Furthermore, cutting back on science opens the process up to influences from other interests that may not see public welfare as their first priority, Roux says.

Under the Clean Air Act, the EPA must review national air quality standards for six key pollutants, including particulate matter and ozone, every five years, though the process often takes longer. Standards for fine particulate pollution and ozone were last set in 2012 and 2015, respectively, with industry groups objecting that the updated standards for both pollutants were too stringent and environmental groups arguing the opposite.

Normally, each review is conducted in three stages to assess the science, risk and exposure, and policy implications for each air pollutant. These assessments are then reviewed by an independent panel of experts made up of CASAC members and an array of scientists selected for their area of expertise, who send their recommendations back to EPA. The goal is to consider whether the standard adequately protects public health or needs revision based on the most up-to-date scientific evidence.

Last year, ousted EPA Administrator Scott Pruitt banned scientists who received EPA research grants from serving on any science advisory board, a move that favors regulatory and industry scientists over academic researchers.

In April, Pruitt unveiled a proposed rule to prevent the agency from considering studies that use “secret science,” including epidemiological studies based on private personal health data. Perhaps not coincidentally, the crusade for “transparency” in science originated from industry backlash to a 1993 Harvard Six Cities Study (whose author was on the disbanded particulate matter review panel) and a 1995 American Cancer Society study. Both studies found statistically significant associations between fine particle pollution and increased death rates, which compelled the EPA to start regulating fine particulate matter as an air pollutant in 1997.
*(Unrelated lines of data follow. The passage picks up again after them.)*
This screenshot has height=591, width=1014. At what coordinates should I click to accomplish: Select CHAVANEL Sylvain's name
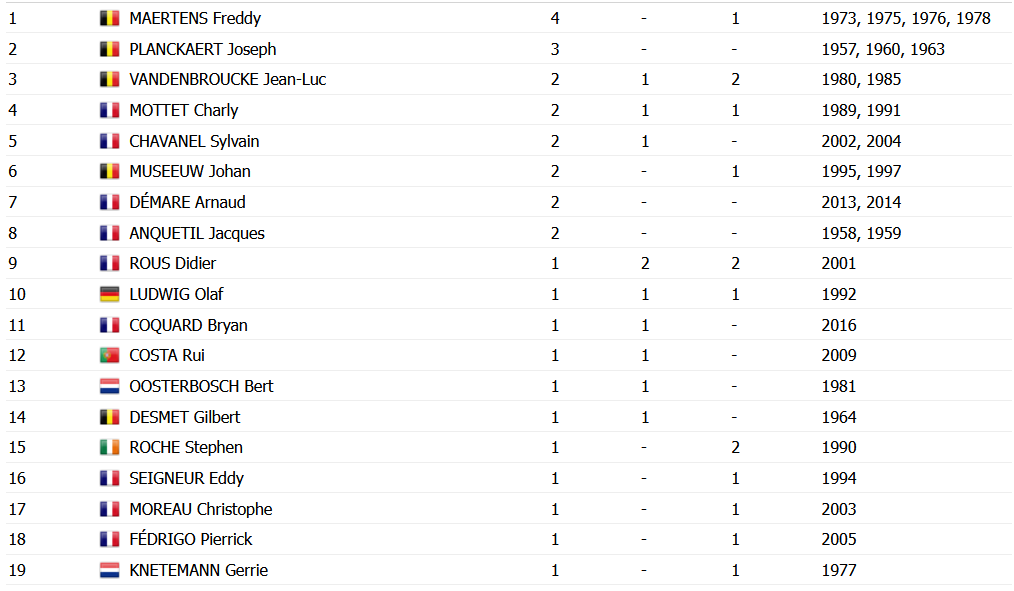pos(194,141)
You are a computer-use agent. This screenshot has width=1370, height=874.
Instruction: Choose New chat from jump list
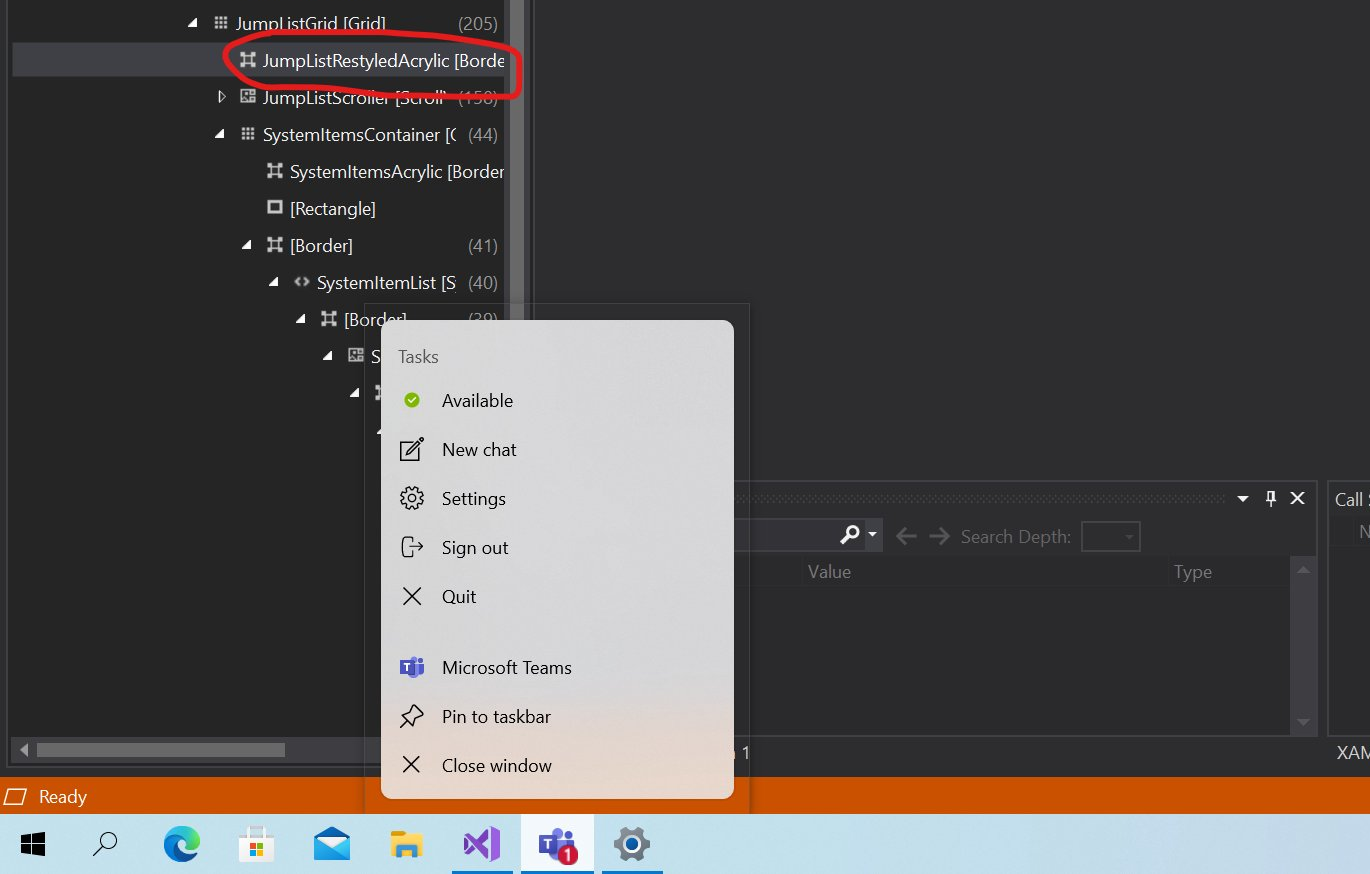point(479,450)
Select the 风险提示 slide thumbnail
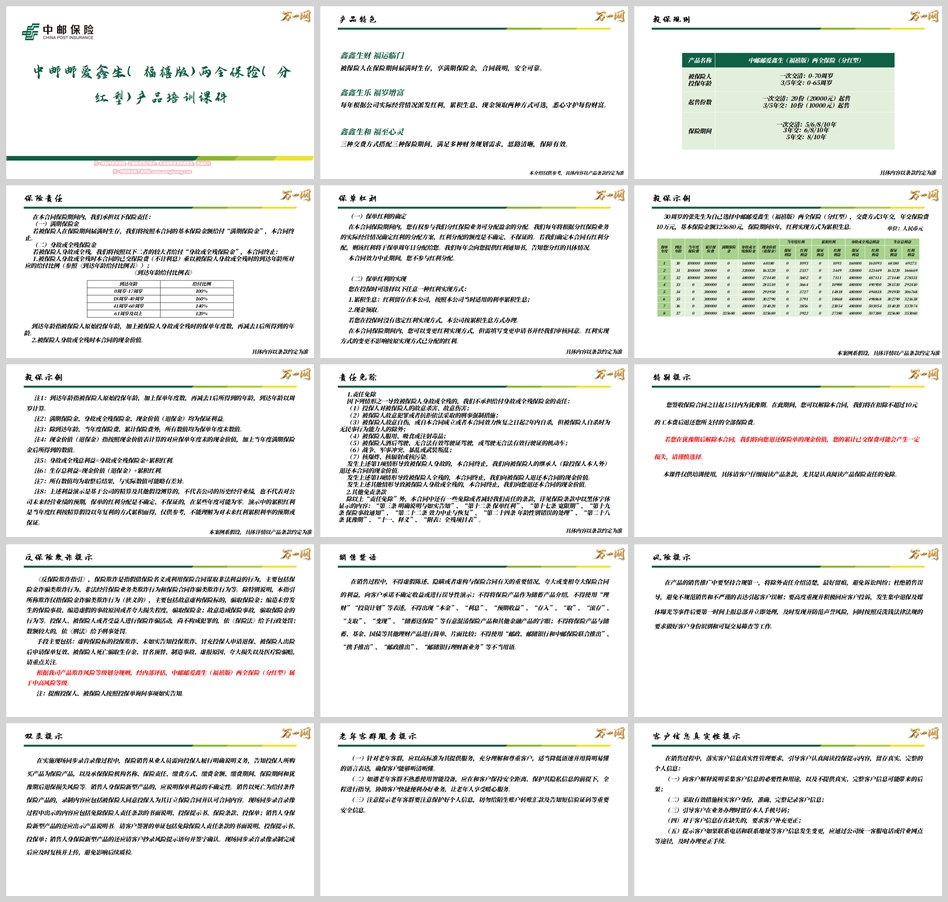Viewport: 948px width, 902px height. pyautogui.click(x=789, y=630)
In May, Pruitt also ordered the agency to consider the economic costs of setting air quality standards and to “seek efficiencies” by potentially combining the science, risk and exposure, and policy assessments into a single review, further stoking fears that the agency would sideline science in its decision-making process.

Since the EPA under Wheeler says it will release a distinct science assessment for particulate matter in the next two weeks, all eyes are watching to see which scientific studies make the cut.

Last year, a landmark New England Journal of Medicine study analyzing Medicare data from almost 61 million individuals found a strong relationship between shortened life expectancy and exposure to fine particle pollution—even at levels below the current annual standard of 12 µg/m3. This was especially true for men, minorities, and people with lower incomes.

“It’s very notable because of its sample size. The findings are statistically significant. And it would meet the requirements of the transparency rule,” Frey says. “I don’t want to prejudge too much because it needs to be looked at in detail, but it’s an example of a study that’s likely to be significant.”

That’s why it’s so important to have a multi-disciplinary panel of experts with in-depth knowledge of different areas including air quality monitoring techniques, modeling, human exposure pathways, toxicology, epidemiology, medicine, statistics and risk assessment, Frey says. “To have the same seven people reviewing two of arguably the most important air quality standards on a shortened schedule—when there’s a lot of new science—is just not credible.”